Reproduce the passage below on using a pretrained VGG-16 model in PyTorch word for word, from start to finish.

◆ Extracted text
★ ★ ★ ★

PyTorch has a models subpackage that contains model architectures and pretrained models that have been trained on 1000 classes of images (millions of images) in Imagenet. See the list of models available in `torchvision.models` [here](https://pytorch.org/vision/stable/models.html).

For this example, we’ll be using the VGG-16. Assuming the given number of training samples (images) are not sufficient enough for building a classifier, in this case, VGG can be easily leveraged for feature extraction as it is trained on millions of images. Though it didn’t record the lowest error and has a higher inference time due to large number of parameters, it is quicker to train than other models.

Here are the general steps to use a pre-trained model:
- Load in pre-trained weights / model trained on a large dataset.
- Freeze all the weights in the front (convolutional) layers (adjusting layers to freeze based on the similarity of new task to the trained large dataset).
- Replace the end of the network with a custom classifier (set the number of outputs to be the number of classes).
- Train only on the unfreezed layers for the task.

### Instantiate VGG Model

In [None]:
vgg16_model = models.vgg16(pretrained=True)

★ ★ ★ ★

◆ Excerpted data
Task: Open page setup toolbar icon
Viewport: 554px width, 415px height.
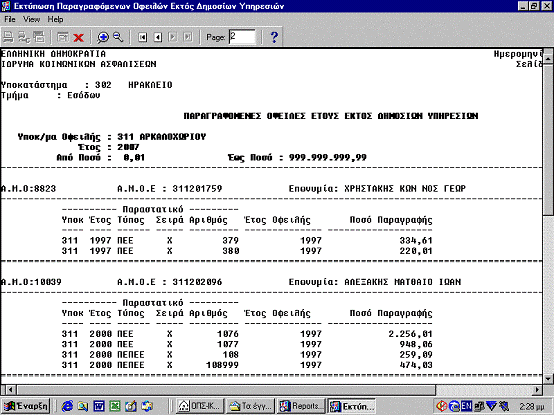Action: (24, 37)
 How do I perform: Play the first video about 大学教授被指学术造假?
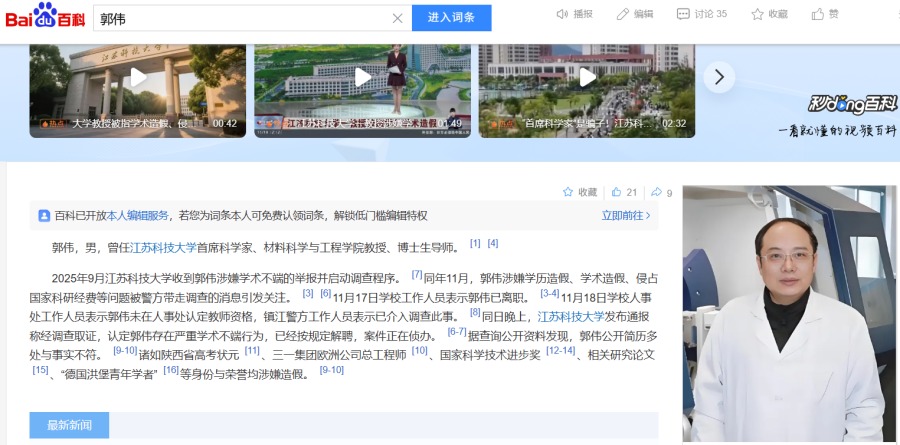(138, 78)
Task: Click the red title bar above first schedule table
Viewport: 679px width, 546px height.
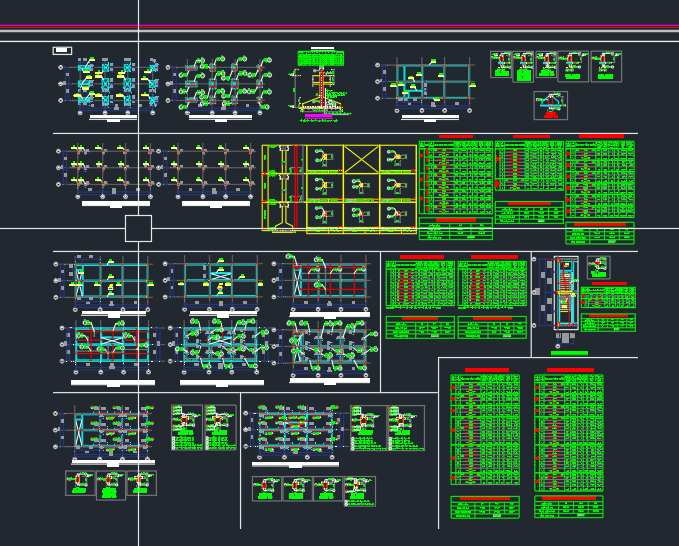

★ ★ ★ ★

◆ Solved exercise
PyTorch has a models subpackage that contains model architectures and pretrained models that have been trained on 1000 classes of images (millions of images) in Imagenet. See the list of models available in `torchvision.models` [here](https://pytorch.org/vision/stable/models.html).

For this example, we’ll be using the VGG-16. Assuming the given number of training samples (images) are not sufficient enough for building a classifier, in this case, VGG can be easily leveraged for feature extraction as it is trained on millions of images. Though it didn’t record the lowest error and has a higher inference time due to large number of parameters, it is quicker to train than other models.

Here are the general steps to use a pre-trained model:
- Load in pre-trained weights / model trained on a large dataset.
- Freeze all the weights in the front (convolutional) layers (adjusting layers to freeze based on the similarity of new task to the trained large dataset).
- Replace the end of the network with a custom classifier (set the number of outputs to be the number of classes).
- Train only on the unfreezed layers for the task.

### Instantiate VGG Model

In [None]:
vgg16_model = models.vgg16(pretrained=True)